Yapılacak görevler
(1) Girişimcilik üzerine yazıya göre şu soruları yanıtlayın:
(a) Son günlerde kimlerin yaşadığı olumsuzluklar dinleniyor?
(b) 2001 yılında hangi kanunla birlikte gelişmeler yaşanmaya başladı?
(c) Unicorn listelerini hangi bakanlık açıklıyor?
(2) Girişimcilik üzerine yazıyı son cümlesinden sonra devam ettirin.

-------- Sayfa alıntısı --------

Son günlerde sürekli genç girişimcilerin yaşadığı olumsuzlukları bizzat kendilerinden dinler olduk. Ne oldu, nasıl bu hale geldik, bir türlü anlam veremiyoruz….
Biraz gerilere gidelim. 2001 yılında Teknoloji Geliştirme Bölgeleri Kanunu ile birlikte, özellikle Girişimcilik alanında, ülkemizde o güne kadar görülmemiş gelişmeler yaşanmaya başlandı. O günleri hatırlayanlar, girişimcilik alanında sağlanan, devlet desteklerini, ticarileşmeyi, üniversite-sanayi iş birliğini ve bu kavramların içinin ne kadar dolu olduğunu mutlu birer anı olarak anlatırlar. Bizler yaşayarak gördük ve bizzat şahitlik ettik.
Severiz ya da sevmeyiz, o günlerde bu hizmetleri sağlayan herkesi, her ortamda hakkını vererek anlatmaya gayret gösteriyoruz.
Bugün Sanayi ve Teknoloji Bakanlığı tarafından açıklanan Unicorn listelerinin, Unicorn olarak globale taşınan girişimlerin tamamının, 2001’li yıllarda temelleri atılan Girişimcilik ve yaratılan ekosistem sayesinde olduğunun farkındayız.

-------- Alıntılanan veriler --------

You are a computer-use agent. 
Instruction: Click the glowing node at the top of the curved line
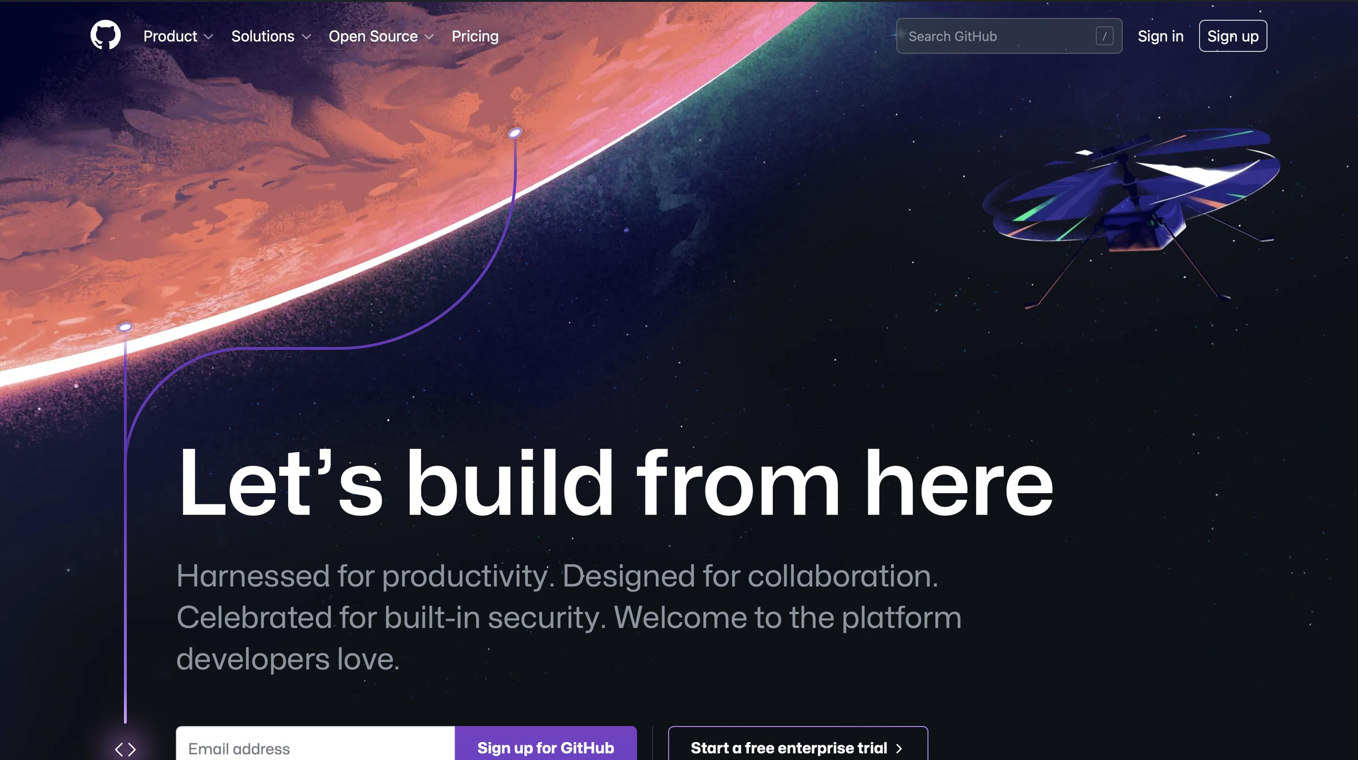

--------
-------- Alıntılanan veriler --------

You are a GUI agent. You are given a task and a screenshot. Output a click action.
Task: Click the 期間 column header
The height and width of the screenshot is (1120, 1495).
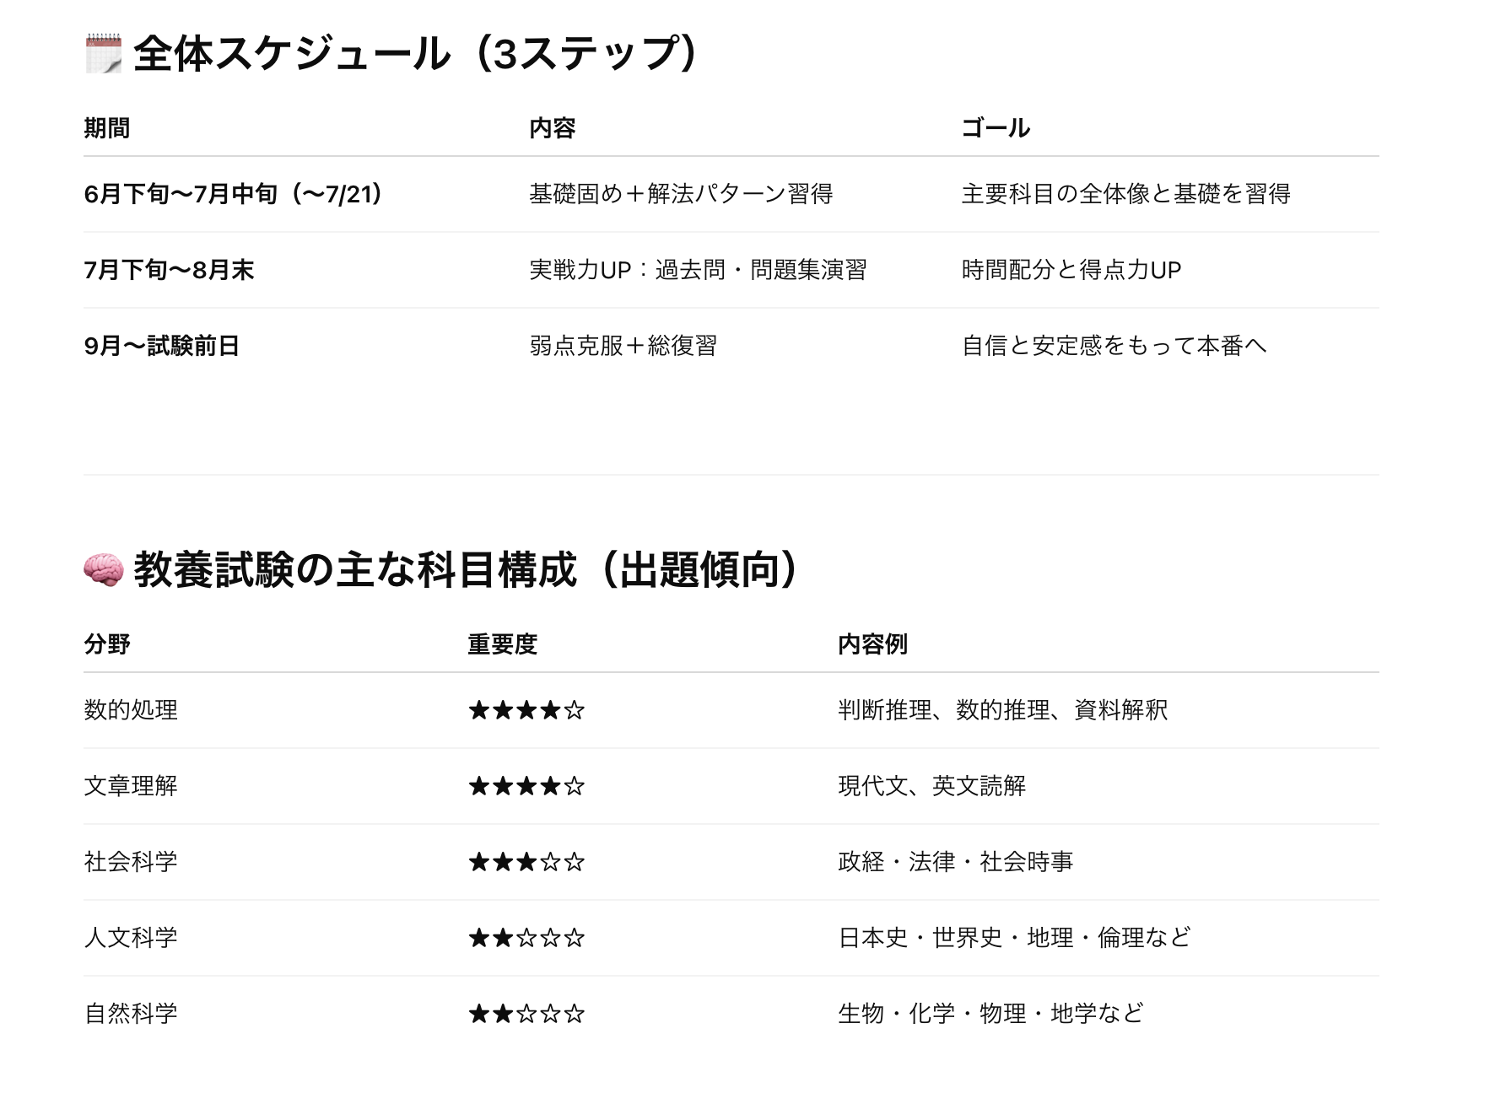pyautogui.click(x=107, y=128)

--------
-------- Alıntılanan veriler --------

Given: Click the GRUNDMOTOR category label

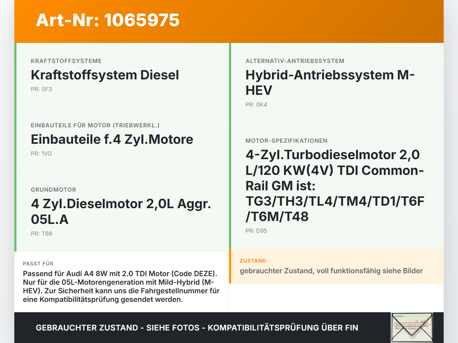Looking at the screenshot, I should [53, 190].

--------

Yanıt listesi
(1)
(a) Genç girişimcilerin.
(b) Teknoloji Geliştirme Bölgeleri Kanunu ile.
(c) Sanayi ve Teknoloji Bakanlığı.

(2)
Biliyorsunuz her maddenin olduğu gibi kanunlarında bir yaşam ömrü vardır. Ve ülkelerin ekonomik ve siyasi gelişme standartlarına göre, kanunlarda da güncellemeler yapılması gerekmektedir.
2001 yılında kanunlaşan ve o gün için girişimcilik ihtiyaçlarına fazlasıyla cevap verebilir durumda olan 4691 Sayılı Teknoloji Geliştirme Bölgeleri Kanunu, o günden bugüne güncellenmediği gibi, Özelgelerle yama mantığında ilerlemeye devam ediyor.
23 yıl olmuş dile kolay…
23 yıl önceki teknoloji, ihtiyaçlar, güncel trendler alıp başını giderken, bizim kanunumuz maalesef olduğu yerde kalarak kısır bir döngüye girmiş durumda.
Covid sürecinin dahi iş yapış süreçlerini değiştirdiği günümüzde, bizim uzak çalışmaya adapte olamayışımız, hala uzak çalışmayı tarif etmeye çalışmamız, suyu bulandırmaktan başka bir anlam ifade etmiyor.
Sayın Cumhurbaşkanımızın öngörüleri sayesinde, Cumhurbaşkanlığı kararı ile uzak çalışma hakkı girişimcilere verilirken, globalde yaşanan iş yapış tarzındaki değişikliklere bu şekilde uyum sağlandı.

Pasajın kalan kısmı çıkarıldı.